-- HOW TO COMPLETE THIS TASK --
From the data, copy out every line in which the word "Open" appears.

-- DATA FOR THE TASK --
[Start of section]
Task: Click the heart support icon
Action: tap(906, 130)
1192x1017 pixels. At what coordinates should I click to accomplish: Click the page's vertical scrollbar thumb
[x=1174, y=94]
[End of section]
[Start of section]
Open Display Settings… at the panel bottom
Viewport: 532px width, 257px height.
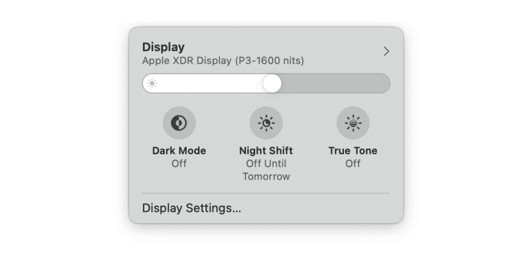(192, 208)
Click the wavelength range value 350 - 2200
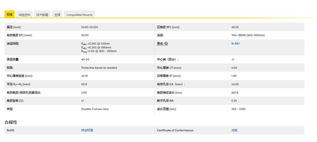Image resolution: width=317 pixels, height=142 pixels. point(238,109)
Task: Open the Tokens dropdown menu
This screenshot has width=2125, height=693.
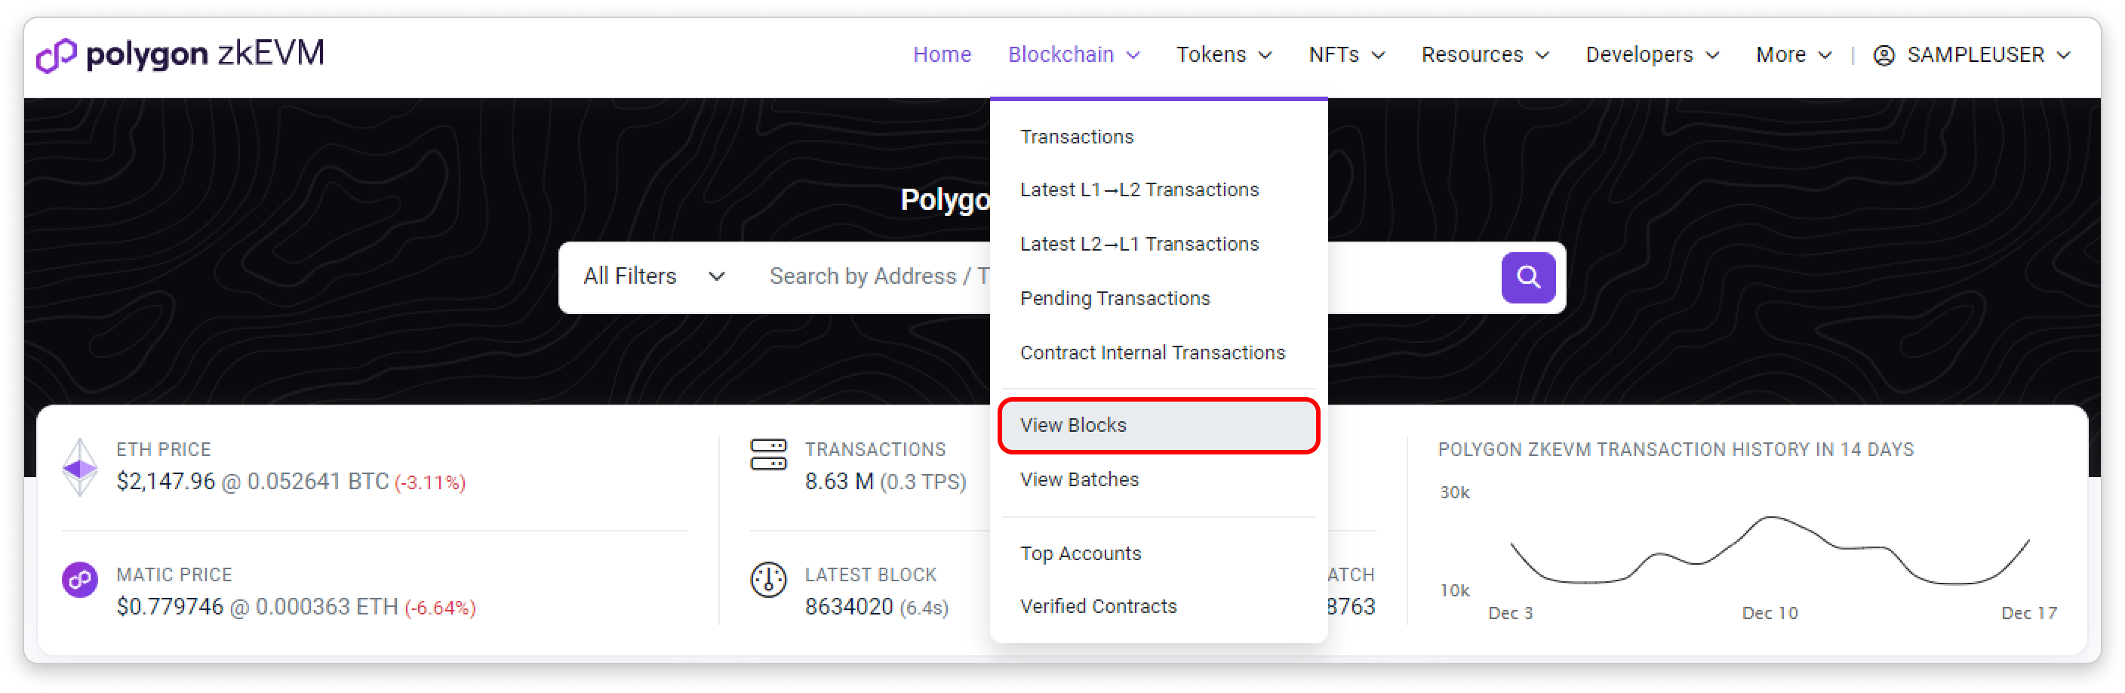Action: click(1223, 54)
[End of section]
-- SOLUTION TO THIS PROBLEM --
Open Display Settings… at the panel bottom
Task: Open the Tokens dropdown menu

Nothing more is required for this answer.